- [Your task] Copy word for word, please, the lines of the entries below running from the one containing "Gene editing (417, 1606)" to the one containing "[search] (820, 21)", both ends included.

Top of Data in this exercise

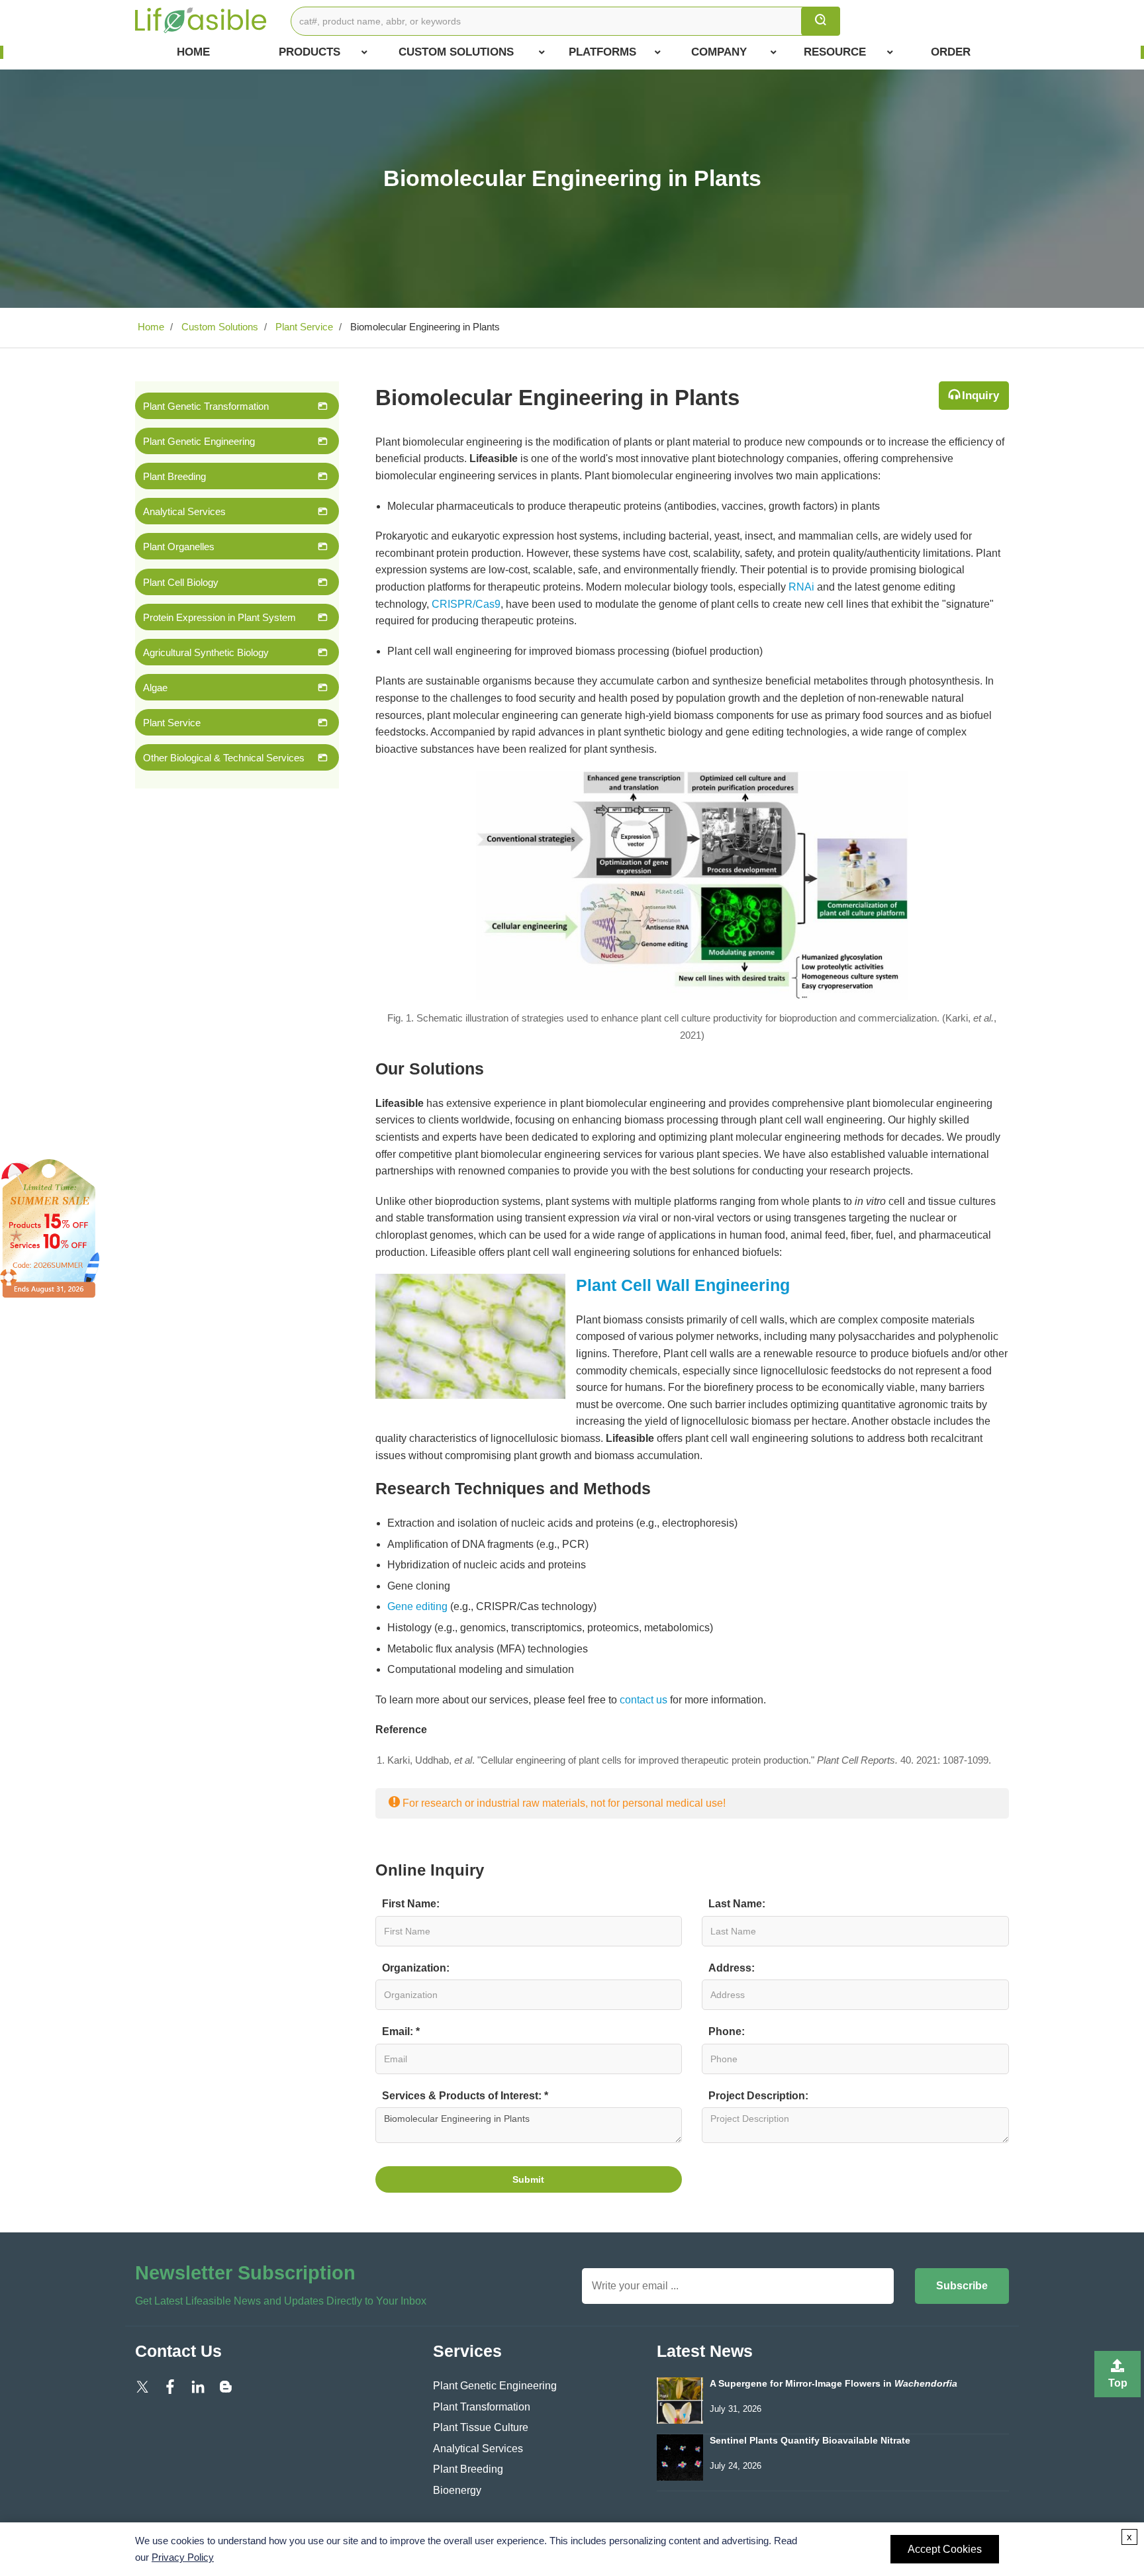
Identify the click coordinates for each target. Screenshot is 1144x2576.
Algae (155, 687)
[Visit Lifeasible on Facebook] (170, 2385)
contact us (643, 1699)
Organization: (416, 1968)
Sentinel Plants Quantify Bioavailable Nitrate (810, 2441)
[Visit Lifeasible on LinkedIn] (198, 2385)
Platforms (602, 52)
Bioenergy (457, 2490)
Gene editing (417, 1606)
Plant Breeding (174, 476)
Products (309, 52)
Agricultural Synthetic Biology (206, 652)
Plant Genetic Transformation (206, 406)
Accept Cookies (945, 2549)
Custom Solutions (456, 52)
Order (951, 52)
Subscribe (962, 2285)
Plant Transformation (481, 2406)
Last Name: (736, 1903)
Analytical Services (184, 511)
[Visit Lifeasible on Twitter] (142, 2385)
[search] (820, 21)
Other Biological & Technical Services (224, 757)
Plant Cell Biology (180, 582)
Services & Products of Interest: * (465, 2095)
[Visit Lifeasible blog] (225, 2385)
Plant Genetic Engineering (199, 441)
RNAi (801, 587)
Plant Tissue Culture (480, 2427)
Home (193, 52)
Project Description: (758, 2095)
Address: (731, 1968)
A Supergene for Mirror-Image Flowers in (833, 2384)
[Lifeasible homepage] (201, 19)
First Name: (411, 1903)
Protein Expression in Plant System (219, 617)
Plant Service (303, 326)
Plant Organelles (179, 546)
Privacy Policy (183, 2557)
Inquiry (980, 395)
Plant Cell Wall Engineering (683, 1285)
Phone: (726, 2031)
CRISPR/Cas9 (466, 604)
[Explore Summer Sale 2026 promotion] (49, 1227)
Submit (528, 2179)
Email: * (401, 2031)
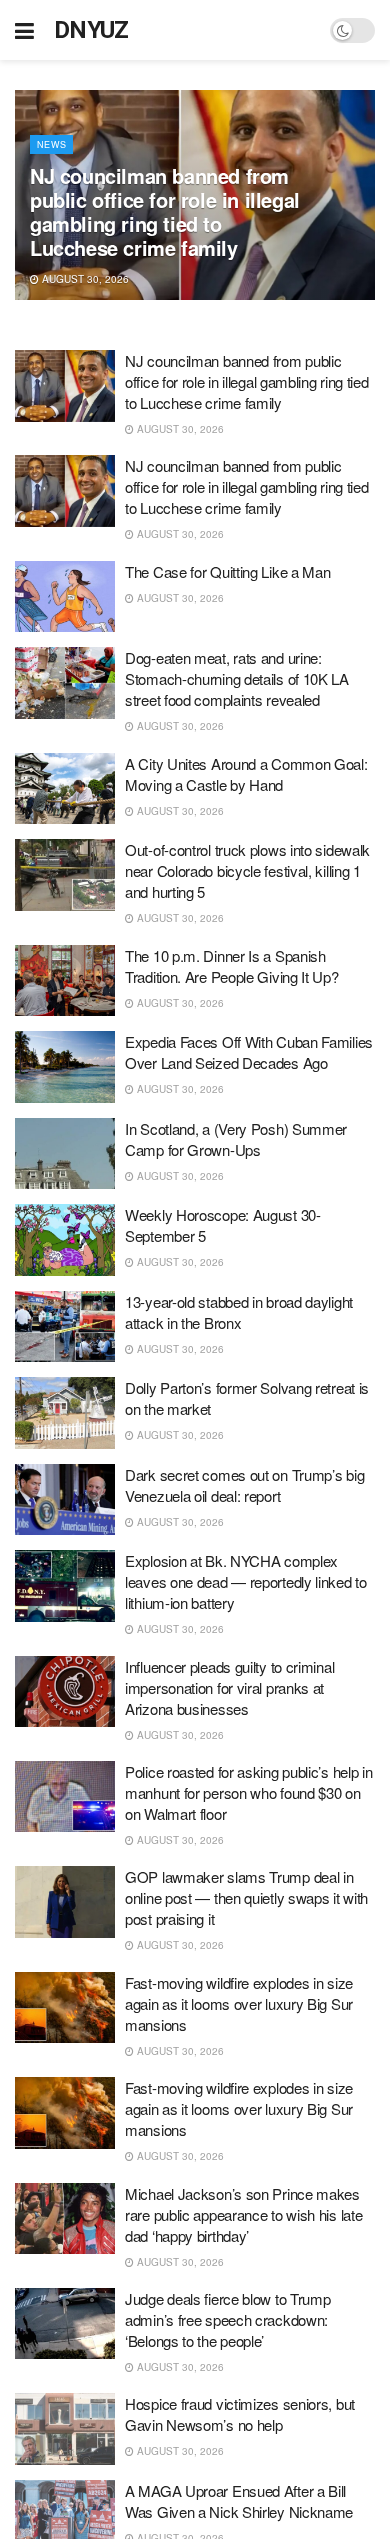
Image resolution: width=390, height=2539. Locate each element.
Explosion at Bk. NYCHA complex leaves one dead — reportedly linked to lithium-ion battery (246, 1581)
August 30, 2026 (84, 279)
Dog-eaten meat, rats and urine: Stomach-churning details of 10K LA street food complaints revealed (237, 678)
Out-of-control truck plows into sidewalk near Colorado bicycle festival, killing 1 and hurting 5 (247, 870)
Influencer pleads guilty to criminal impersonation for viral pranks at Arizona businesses (229, 1687)
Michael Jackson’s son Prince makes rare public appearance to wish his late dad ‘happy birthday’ (243, 2214)
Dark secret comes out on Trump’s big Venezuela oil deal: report (244, 1485)
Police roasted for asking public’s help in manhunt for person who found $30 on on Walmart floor (248, 1792)
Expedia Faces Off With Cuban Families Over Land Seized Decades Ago (249, 1052)
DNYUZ (91, 30)
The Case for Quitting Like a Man (227, 571)
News (51, 144)
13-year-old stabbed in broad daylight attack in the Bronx (239, 1312)
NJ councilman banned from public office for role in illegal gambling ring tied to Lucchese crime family (165, 211)
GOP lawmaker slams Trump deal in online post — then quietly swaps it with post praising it (246, 1897)
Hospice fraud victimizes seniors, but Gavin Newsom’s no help (240, 2414)
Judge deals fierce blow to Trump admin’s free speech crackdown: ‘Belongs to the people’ (227, 2319)
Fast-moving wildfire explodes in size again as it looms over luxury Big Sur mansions (239, 2003)
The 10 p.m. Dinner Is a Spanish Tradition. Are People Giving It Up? (232, 966)
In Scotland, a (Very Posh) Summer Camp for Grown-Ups (236, 1139)
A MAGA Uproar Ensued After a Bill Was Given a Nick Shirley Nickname (239, 2501)
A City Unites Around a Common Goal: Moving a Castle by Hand (246, 774)
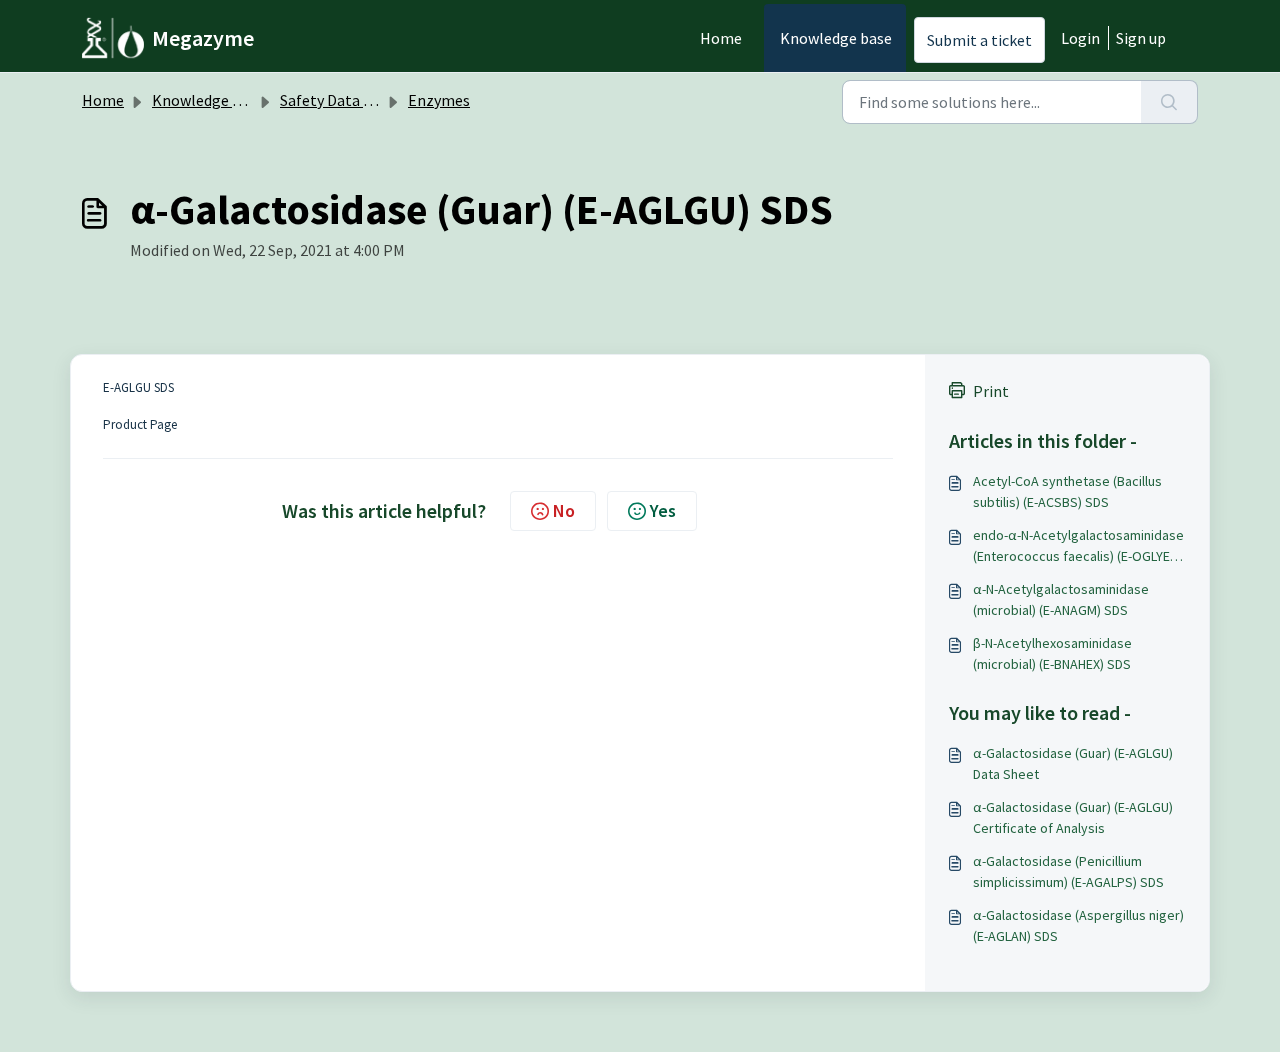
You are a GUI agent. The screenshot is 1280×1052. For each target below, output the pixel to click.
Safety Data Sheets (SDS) (365, 100)
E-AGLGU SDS (138, 387)
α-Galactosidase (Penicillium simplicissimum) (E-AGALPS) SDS (1068, 871)
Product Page (140, 424)
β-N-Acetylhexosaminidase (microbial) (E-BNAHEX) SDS (1052, 653)
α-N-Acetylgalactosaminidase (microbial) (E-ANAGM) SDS (1061, 599)
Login (1080, 38)
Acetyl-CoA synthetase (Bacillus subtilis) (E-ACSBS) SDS (1067, 491)
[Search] (1169, 102)
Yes (663, 510)
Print (991, 391)
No (564, 510)
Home (721, 38)
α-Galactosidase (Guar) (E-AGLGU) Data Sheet (1073, 763)
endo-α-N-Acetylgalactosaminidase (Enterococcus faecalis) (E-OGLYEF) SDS (1078, 546)
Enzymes (439, 100)
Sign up (1141, 38)
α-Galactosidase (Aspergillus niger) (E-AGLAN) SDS (1078, 925)
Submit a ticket (979, 40)
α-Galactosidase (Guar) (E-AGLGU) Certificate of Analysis (1073, 817)
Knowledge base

Bottom of Data in this exercise

- [Exercise output]
Gene editing (417, 1606)
Plant Breeding (174, 476)
Products (309, 52)
Agricultural Synthetic Biology (206, 652)
Plant Genetic Transformation (206, 406)
Accept Cookies (945, 2549)
Custom Solutions (456, 52)
Order (951, 52)
Subscribe (962, 2285)
Plant Transformation (481, 2406)
Last Name: (736, 1903)
Analytical Services (184, 511)
[Visit Lifeasible on Twitter] (142, 2385)
[search] (820, 21)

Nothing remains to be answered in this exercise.